What you are asked to do
Print the records below word for word, beginning with the first line and ending once the line containing "The width and height of the screenshot is (1685, 823)." is printed.

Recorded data
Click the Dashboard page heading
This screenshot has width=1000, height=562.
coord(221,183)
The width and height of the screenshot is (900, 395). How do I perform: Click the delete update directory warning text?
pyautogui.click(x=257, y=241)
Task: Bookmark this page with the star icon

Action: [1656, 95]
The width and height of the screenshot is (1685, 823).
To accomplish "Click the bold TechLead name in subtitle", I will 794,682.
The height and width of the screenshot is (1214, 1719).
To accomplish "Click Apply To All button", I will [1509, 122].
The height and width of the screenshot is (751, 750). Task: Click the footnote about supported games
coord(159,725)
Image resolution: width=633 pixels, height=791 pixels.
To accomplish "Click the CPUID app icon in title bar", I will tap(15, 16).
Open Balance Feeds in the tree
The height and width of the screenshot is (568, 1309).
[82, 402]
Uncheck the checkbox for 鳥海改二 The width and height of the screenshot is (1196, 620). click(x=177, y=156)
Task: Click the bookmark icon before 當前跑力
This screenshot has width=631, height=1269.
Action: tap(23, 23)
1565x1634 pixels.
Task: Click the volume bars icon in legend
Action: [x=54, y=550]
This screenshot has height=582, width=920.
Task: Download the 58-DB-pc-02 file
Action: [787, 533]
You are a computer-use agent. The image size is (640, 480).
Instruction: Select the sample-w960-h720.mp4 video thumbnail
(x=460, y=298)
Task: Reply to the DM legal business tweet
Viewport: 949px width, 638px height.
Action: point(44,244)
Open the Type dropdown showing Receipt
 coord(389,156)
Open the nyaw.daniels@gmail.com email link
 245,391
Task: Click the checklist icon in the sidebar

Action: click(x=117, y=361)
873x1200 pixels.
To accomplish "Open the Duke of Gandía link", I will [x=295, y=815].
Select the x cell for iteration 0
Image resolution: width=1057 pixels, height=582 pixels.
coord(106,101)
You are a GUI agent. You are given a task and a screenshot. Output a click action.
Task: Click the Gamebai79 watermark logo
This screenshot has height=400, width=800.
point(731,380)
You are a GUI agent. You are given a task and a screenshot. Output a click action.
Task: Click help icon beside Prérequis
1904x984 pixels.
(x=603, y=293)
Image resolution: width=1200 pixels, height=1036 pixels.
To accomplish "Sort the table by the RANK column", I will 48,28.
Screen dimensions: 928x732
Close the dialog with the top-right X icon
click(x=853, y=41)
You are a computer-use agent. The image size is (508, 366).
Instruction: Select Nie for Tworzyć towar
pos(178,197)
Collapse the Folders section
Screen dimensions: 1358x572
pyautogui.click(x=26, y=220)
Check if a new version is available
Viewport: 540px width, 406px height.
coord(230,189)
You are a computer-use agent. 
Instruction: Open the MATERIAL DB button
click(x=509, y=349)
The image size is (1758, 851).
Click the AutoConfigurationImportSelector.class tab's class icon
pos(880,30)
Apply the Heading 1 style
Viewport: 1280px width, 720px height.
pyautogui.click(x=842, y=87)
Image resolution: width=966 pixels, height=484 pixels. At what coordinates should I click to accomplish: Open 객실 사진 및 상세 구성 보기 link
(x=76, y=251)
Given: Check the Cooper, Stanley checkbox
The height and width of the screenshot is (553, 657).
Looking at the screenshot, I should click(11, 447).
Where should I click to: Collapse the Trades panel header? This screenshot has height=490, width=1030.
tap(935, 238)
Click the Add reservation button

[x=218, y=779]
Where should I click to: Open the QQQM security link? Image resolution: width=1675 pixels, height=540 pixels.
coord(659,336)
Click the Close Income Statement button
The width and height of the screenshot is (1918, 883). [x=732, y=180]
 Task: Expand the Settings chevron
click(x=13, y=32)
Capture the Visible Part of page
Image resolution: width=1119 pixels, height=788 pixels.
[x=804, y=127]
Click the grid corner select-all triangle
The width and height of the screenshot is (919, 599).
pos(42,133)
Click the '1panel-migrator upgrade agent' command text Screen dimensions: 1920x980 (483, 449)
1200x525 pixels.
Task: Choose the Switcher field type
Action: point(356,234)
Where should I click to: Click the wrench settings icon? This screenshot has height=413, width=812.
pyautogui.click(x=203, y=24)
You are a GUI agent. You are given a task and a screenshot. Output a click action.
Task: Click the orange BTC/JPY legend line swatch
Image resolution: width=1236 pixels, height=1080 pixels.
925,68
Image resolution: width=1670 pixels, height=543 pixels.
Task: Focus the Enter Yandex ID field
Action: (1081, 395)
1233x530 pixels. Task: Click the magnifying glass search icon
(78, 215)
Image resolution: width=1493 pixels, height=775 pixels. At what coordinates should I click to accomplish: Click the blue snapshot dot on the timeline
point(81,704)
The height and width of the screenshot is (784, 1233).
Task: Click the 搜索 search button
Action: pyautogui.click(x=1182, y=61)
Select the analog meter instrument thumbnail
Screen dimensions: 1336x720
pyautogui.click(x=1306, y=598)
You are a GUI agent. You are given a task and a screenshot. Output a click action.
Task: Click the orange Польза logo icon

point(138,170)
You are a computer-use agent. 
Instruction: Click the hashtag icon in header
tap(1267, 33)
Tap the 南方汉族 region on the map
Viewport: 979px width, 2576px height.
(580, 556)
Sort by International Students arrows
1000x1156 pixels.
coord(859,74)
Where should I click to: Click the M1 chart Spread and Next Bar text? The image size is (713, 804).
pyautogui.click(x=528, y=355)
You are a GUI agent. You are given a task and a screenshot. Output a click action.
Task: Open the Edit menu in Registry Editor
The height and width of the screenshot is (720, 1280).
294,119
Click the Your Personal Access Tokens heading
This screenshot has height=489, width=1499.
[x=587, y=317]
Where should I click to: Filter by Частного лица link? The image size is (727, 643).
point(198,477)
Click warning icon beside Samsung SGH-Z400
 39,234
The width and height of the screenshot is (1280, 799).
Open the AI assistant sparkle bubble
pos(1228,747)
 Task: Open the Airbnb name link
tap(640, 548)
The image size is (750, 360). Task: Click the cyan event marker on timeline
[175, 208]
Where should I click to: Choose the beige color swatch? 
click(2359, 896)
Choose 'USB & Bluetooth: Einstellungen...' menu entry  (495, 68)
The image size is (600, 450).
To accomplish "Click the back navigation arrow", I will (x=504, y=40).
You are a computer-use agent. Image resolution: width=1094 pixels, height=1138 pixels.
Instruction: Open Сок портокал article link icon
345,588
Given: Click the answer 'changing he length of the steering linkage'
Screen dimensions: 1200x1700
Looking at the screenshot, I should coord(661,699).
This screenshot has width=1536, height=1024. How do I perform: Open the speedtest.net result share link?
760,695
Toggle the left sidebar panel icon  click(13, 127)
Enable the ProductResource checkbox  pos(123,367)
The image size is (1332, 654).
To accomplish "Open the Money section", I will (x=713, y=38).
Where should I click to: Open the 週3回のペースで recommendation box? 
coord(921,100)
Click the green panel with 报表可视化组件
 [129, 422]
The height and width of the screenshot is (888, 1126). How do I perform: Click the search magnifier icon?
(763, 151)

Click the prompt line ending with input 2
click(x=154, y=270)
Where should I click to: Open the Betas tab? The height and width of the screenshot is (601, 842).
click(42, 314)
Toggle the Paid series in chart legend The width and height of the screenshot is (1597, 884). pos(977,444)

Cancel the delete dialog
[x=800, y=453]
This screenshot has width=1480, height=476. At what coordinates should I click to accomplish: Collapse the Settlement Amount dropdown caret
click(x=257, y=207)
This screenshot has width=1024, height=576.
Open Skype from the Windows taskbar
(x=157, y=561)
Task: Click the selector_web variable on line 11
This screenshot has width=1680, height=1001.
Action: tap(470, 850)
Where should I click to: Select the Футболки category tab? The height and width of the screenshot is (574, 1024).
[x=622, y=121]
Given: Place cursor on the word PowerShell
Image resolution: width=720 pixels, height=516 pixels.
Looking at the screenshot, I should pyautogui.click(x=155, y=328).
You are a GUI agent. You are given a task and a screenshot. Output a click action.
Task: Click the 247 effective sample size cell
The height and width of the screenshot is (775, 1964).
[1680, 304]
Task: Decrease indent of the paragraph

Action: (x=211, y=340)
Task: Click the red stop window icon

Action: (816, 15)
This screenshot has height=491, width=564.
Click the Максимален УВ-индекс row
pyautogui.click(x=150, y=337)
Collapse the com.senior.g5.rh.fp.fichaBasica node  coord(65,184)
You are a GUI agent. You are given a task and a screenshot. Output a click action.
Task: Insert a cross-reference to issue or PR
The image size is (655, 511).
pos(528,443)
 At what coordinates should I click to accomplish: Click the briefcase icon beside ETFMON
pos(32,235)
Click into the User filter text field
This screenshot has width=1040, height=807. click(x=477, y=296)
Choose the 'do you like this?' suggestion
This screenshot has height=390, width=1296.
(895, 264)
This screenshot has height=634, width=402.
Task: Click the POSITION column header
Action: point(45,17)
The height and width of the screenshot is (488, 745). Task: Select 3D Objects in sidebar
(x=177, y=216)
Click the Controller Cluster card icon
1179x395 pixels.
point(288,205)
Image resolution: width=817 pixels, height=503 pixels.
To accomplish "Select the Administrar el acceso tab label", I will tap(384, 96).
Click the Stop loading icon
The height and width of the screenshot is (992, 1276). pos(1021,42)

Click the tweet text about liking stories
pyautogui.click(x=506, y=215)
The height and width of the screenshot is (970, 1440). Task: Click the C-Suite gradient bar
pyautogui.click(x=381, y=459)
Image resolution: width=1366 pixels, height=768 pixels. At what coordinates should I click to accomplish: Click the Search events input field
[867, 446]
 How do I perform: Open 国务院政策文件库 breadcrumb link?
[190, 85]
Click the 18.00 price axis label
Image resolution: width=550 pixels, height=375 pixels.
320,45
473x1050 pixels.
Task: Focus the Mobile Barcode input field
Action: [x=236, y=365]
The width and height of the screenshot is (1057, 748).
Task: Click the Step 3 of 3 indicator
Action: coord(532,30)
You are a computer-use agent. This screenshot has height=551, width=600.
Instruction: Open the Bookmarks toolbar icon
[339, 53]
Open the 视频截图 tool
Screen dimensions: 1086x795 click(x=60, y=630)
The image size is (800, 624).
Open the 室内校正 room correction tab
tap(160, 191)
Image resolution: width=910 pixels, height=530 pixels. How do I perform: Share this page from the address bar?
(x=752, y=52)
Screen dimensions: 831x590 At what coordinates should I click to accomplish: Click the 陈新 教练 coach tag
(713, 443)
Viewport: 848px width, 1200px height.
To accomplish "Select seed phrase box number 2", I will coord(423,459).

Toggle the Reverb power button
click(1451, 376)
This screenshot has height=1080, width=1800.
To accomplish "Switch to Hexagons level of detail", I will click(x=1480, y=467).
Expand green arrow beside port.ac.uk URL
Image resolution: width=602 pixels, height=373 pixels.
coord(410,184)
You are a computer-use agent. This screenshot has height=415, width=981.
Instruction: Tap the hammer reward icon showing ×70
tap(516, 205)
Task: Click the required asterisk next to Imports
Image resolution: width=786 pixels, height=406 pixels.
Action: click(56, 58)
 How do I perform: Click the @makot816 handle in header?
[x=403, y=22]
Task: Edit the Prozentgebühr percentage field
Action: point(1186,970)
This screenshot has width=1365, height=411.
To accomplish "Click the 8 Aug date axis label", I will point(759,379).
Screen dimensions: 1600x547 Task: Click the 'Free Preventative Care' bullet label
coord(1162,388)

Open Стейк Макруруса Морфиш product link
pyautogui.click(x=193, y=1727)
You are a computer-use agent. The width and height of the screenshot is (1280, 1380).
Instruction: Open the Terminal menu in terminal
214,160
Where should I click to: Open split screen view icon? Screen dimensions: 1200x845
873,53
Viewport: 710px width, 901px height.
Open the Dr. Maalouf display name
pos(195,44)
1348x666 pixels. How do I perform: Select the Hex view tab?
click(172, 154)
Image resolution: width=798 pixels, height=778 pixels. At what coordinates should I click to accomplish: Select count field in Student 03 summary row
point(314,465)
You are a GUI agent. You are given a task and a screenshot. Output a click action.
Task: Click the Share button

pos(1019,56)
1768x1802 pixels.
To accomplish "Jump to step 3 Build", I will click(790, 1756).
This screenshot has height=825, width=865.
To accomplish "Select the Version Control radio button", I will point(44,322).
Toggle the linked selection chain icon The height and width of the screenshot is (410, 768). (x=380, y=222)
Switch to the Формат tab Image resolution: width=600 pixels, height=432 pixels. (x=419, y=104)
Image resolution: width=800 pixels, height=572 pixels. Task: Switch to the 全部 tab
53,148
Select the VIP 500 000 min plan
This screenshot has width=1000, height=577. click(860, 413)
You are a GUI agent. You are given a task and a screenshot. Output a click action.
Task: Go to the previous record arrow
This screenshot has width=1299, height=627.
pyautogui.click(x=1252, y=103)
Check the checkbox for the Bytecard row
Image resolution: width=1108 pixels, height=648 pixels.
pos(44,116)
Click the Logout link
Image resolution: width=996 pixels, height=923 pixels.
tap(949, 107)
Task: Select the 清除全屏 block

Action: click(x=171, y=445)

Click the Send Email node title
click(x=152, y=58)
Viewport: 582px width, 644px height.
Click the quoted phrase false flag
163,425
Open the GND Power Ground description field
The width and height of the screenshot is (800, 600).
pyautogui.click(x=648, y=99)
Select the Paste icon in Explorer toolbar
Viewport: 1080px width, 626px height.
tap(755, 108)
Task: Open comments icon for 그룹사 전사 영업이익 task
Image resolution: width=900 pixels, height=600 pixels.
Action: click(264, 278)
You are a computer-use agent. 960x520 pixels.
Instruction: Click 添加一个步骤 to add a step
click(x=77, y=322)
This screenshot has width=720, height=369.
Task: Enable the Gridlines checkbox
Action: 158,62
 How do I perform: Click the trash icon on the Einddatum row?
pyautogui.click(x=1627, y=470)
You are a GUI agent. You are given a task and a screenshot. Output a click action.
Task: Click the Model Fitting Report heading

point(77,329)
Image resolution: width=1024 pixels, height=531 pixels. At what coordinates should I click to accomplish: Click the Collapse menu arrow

Output
Click the Dashboard page heading
This screenshot has width=1000, height=562.
coord(221,183)
The width and height of the screenshot is (900, 395). How do I perform: Click the delete update directory warning text?
pyautogui.click(x=257, y=241)
Task: Bookmark this page with the star icon

Action: [1656, 95]
The width and height of the screenshot is (1685, 823).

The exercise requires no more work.